_PROBLEM:_ Lines before the one containing "Given: Open the stubs folder in list" are not wanted; restate the rest below word for word, through the last line, but drop any pictures.
*** DATA FOR PROCESSING Section Begins ***
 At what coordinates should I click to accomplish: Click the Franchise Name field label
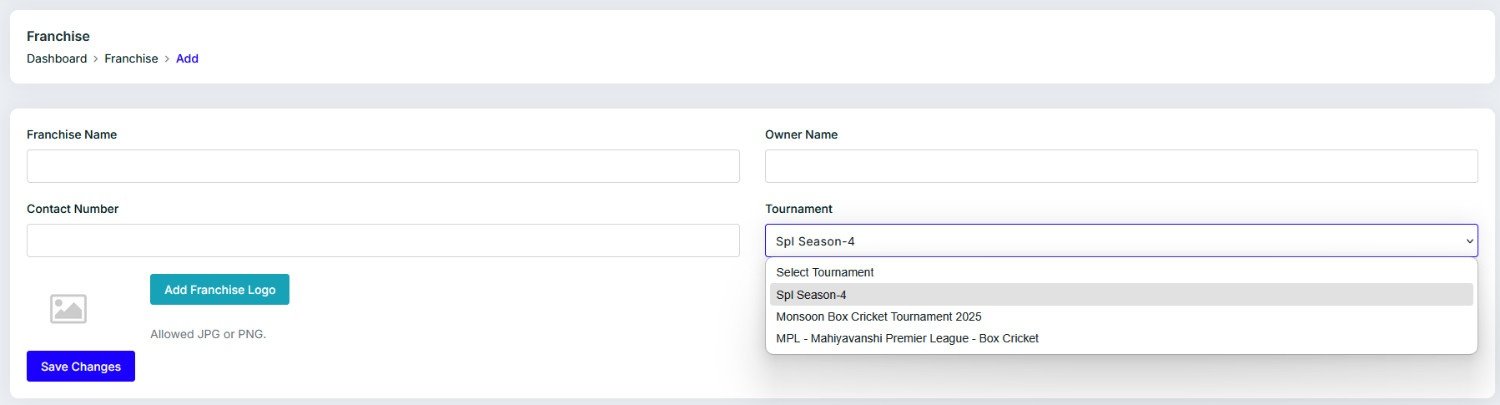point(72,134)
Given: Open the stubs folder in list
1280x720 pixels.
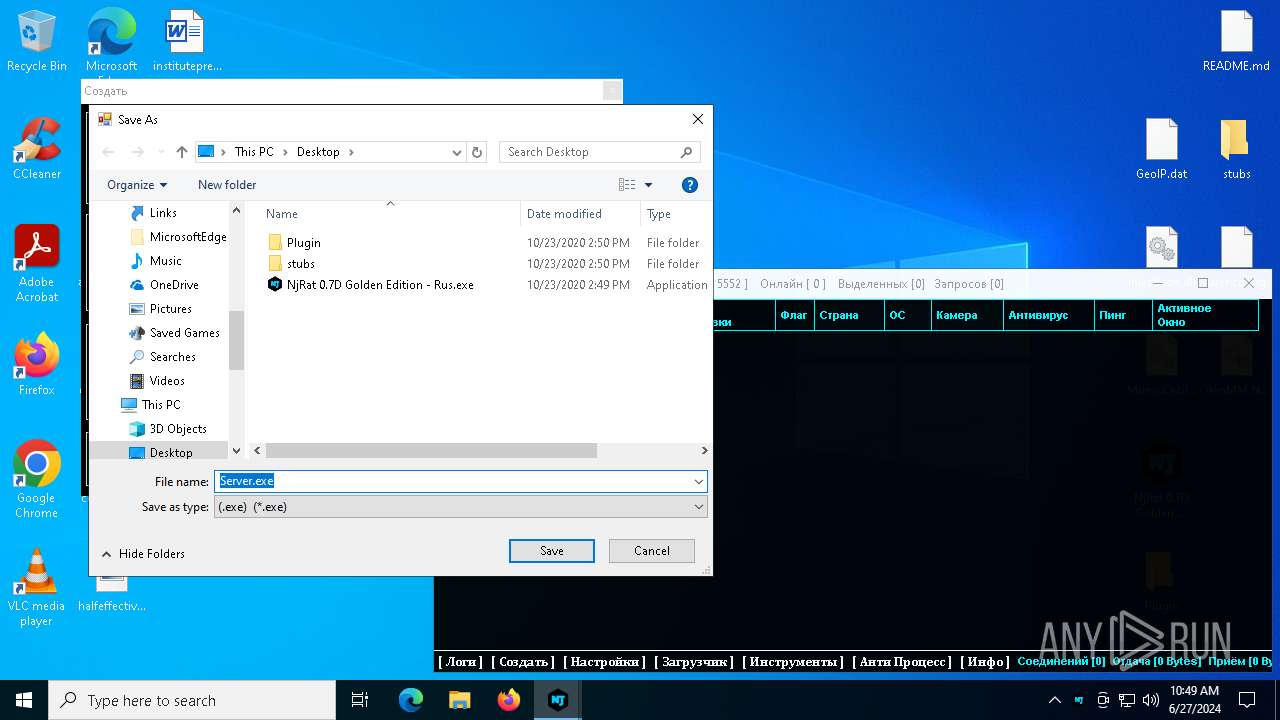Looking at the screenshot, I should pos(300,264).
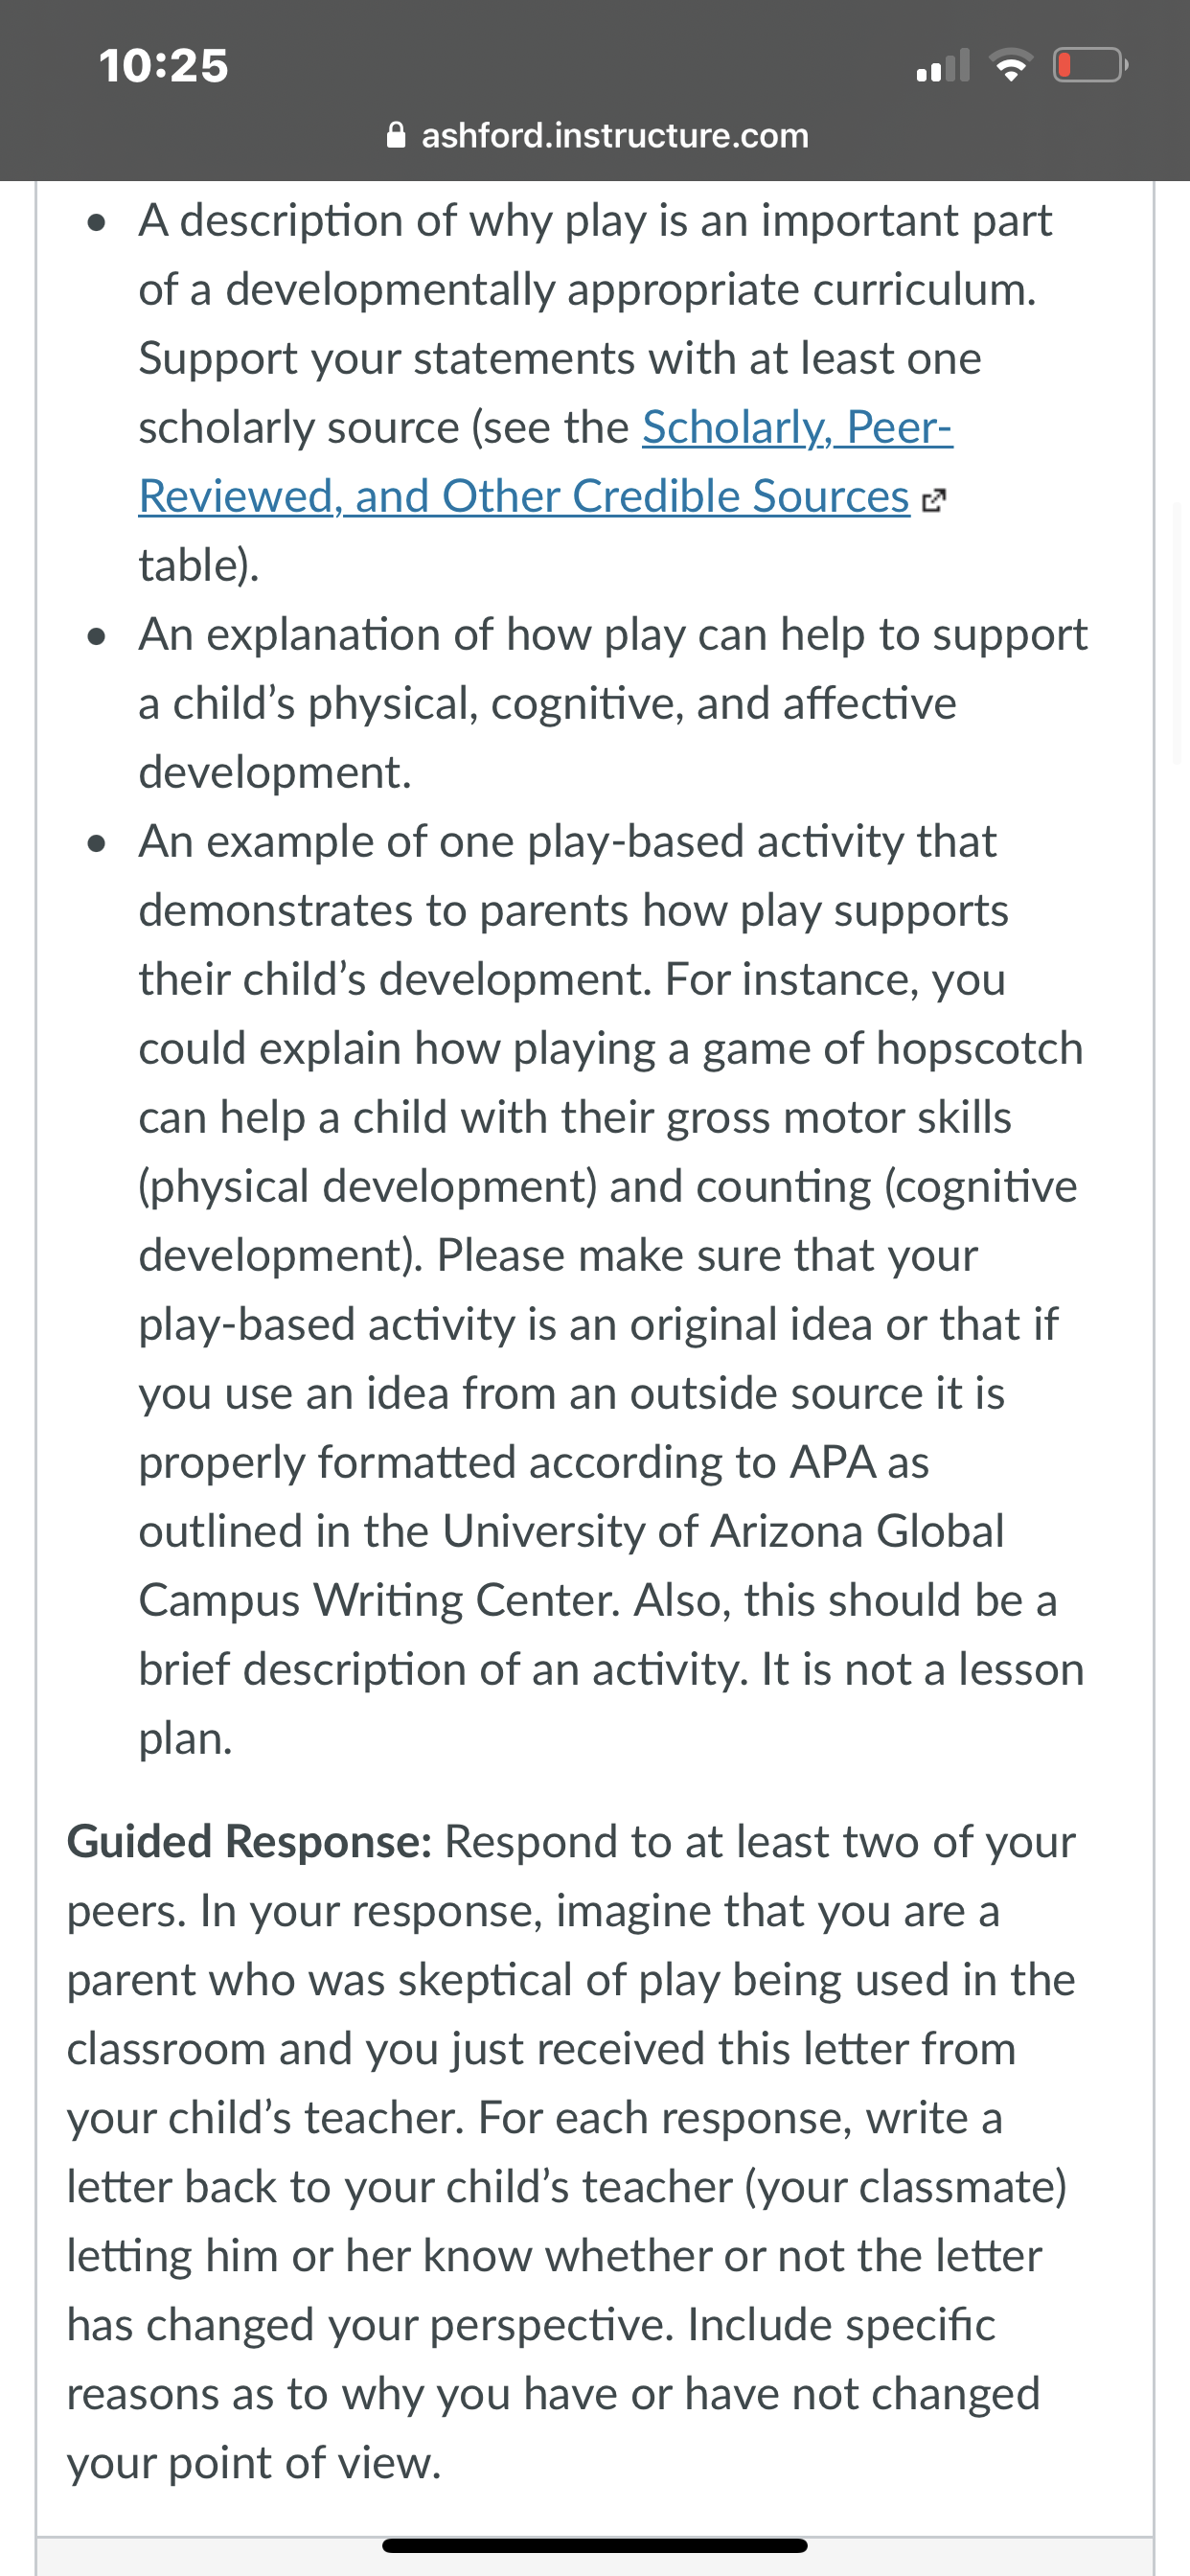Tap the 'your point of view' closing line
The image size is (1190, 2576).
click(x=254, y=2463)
*** DATA FOR PROCESSING Section Ends ***
_THE ANSWER:_
Given: Open the stubs folder in list
1280x720 pixels.
Looking at the screenshot, I should pos(300,264).
Tap the 'your point of view' closing line
The image size is (1190, 2576).
click(x=254, y=2463)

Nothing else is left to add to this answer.